**REQUIREMENTS:**
Can you rewrite the stretch from the line containing "This screenshot has width=451, height=533." through the end of the items, substituting "dialog" for "window" and leaving everything else unchanged?

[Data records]

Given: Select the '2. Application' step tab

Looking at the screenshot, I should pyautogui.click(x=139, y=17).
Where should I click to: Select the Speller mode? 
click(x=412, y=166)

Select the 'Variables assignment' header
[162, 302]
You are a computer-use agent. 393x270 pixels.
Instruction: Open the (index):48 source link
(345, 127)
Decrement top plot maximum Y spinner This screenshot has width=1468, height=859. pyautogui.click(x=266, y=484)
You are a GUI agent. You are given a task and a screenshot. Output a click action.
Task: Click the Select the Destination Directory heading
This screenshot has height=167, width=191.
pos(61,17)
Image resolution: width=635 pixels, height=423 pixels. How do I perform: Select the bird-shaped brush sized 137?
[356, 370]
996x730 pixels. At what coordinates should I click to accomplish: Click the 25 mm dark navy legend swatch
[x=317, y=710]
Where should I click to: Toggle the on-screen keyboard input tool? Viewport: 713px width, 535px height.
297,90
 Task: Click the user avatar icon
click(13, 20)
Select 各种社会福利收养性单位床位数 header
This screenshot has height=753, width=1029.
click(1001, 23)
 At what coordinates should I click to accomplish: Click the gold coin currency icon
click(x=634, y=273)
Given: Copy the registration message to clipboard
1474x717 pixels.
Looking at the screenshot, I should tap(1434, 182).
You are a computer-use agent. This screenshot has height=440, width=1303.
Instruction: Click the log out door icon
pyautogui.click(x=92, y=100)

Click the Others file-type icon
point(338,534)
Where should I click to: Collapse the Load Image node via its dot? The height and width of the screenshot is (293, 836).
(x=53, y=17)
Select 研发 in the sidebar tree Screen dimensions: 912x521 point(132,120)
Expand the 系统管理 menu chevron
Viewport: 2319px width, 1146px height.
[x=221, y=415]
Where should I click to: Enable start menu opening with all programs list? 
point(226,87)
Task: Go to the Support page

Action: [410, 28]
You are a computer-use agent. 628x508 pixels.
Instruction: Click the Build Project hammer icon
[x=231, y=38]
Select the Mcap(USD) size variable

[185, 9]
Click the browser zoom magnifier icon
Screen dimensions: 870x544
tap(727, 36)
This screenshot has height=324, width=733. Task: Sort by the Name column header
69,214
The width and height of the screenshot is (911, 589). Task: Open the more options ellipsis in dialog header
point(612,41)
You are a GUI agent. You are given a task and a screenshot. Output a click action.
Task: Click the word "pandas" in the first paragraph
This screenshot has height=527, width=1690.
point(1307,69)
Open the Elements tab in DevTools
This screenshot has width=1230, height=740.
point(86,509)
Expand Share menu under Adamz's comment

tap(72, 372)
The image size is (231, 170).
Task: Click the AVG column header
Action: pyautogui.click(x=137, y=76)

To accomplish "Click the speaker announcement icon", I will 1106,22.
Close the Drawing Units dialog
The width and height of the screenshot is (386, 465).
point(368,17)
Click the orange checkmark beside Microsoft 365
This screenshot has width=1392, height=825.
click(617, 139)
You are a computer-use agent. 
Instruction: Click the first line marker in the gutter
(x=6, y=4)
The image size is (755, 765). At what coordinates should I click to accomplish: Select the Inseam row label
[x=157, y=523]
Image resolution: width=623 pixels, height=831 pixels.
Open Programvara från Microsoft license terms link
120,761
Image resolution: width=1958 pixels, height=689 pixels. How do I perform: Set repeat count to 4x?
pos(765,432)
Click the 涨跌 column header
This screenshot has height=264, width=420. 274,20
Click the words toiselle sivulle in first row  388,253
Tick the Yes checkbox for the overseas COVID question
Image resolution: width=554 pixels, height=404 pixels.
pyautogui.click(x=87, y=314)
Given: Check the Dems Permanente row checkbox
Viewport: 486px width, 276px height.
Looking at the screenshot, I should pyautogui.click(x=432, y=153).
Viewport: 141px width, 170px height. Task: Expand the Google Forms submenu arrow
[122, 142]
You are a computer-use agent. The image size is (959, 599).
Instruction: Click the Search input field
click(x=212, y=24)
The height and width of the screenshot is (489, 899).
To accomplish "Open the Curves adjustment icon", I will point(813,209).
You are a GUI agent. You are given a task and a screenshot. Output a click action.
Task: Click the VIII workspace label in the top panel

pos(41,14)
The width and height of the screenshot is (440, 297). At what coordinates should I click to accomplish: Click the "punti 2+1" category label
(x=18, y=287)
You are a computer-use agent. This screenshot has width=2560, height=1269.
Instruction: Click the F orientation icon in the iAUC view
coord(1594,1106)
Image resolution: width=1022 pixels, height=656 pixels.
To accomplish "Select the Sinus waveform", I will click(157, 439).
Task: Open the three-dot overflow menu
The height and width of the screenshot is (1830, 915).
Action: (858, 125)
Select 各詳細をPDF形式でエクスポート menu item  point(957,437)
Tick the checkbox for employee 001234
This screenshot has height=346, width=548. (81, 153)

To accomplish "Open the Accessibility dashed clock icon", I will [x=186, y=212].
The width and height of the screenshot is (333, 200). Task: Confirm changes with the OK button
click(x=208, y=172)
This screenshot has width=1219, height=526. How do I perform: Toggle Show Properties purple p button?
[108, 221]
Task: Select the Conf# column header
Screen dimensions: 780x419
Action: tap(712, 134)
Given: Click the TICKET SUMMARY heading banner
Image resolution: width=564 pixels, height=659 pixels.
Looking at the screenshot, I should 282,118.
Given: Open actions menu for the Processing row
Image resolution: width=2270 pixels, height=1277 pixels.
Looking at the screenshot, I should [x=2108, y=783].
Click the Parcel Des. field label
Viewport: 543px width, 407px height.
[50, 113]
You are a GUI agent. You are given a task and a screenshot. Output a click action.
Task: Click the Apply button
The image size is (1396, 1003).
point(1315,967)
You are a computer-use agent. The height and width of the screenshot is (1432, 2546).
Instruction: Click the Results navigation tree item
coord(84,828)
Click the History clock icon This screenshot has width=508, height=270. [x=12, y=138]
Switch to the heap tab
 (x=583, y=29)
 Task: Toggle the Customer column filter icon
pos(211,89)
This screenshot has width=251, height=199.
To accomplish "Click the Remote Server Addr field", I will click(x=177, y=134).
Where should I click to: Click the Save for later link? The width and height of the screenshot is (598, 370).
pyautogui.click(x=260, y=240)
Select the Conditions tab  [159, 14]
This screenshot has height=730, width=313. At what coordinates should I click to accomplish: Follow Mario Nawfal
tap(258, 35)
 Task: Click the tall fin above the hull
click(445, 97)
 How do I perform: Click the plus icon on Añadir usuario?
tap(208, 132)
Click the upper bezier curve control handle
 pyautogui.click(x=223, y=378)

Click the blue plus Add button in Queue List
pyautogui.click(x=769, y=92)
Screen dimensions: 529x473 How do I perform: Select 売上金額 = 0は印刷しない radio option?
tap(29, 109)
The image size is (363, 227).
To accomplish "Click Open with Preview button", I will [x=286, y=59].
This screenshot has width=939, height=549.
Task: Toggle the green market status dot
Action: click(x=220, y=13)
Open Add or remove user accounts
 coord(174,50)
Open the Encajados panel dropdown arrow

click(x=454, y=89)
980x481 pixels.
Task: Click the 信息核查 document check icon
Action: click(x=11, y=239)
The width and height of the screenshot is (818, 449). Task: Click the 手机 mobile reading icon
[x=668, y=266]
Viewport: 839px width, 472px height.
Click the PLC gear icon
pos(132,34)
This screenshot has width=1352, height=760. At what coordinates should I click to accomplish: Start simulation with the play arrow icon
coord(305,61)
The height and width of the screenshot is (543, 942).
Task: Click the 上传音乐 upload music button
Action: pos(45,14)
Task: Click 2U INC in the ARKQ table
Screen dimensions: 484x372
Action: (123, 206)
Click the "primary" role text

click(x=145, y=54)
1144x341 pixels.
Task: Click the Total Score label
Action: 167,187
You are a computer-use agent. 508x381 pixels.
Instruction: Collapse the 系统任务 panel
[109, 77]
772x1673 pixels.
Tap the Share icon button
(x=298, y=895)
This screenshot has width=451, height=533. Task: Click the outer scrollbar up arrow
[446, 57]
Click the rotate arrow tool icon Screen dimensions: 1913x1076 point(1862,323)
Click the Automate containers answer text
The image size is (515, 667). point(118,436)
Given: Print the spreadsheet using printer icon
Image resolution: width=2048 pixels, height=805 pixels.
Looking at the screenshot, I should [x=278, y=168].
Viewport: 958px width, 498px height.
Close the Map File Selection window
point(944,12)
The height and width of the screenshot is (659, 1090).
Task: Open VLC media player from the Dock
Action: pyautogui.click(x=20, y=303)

**RESPONSE TO THIS EXERCISE:**
This screenshot has width=451, height=533. Task: Click the outer scrollbar up arrow
[446, 57]
Click the rotate arrow tool icon Screen dimensions: 1913x1076 point(1862,323)
Click the Automate containers answer text
The image size is (515, 667). point(118,436)
Given: Print the spreadsheet using printer icon
Image resolution: width=2048 pixels, height=805 pixels.
Looking at the screenshot, I should [x=278, y=168].
Viewport: 958px width, 498px height.
Close the Map File Selection dialog
point(944,12)
The height and width of the screenshot is (659, 1090).
Task: Open VLC media player from the Dock
Action: pyautogui.click(x=20, y=303)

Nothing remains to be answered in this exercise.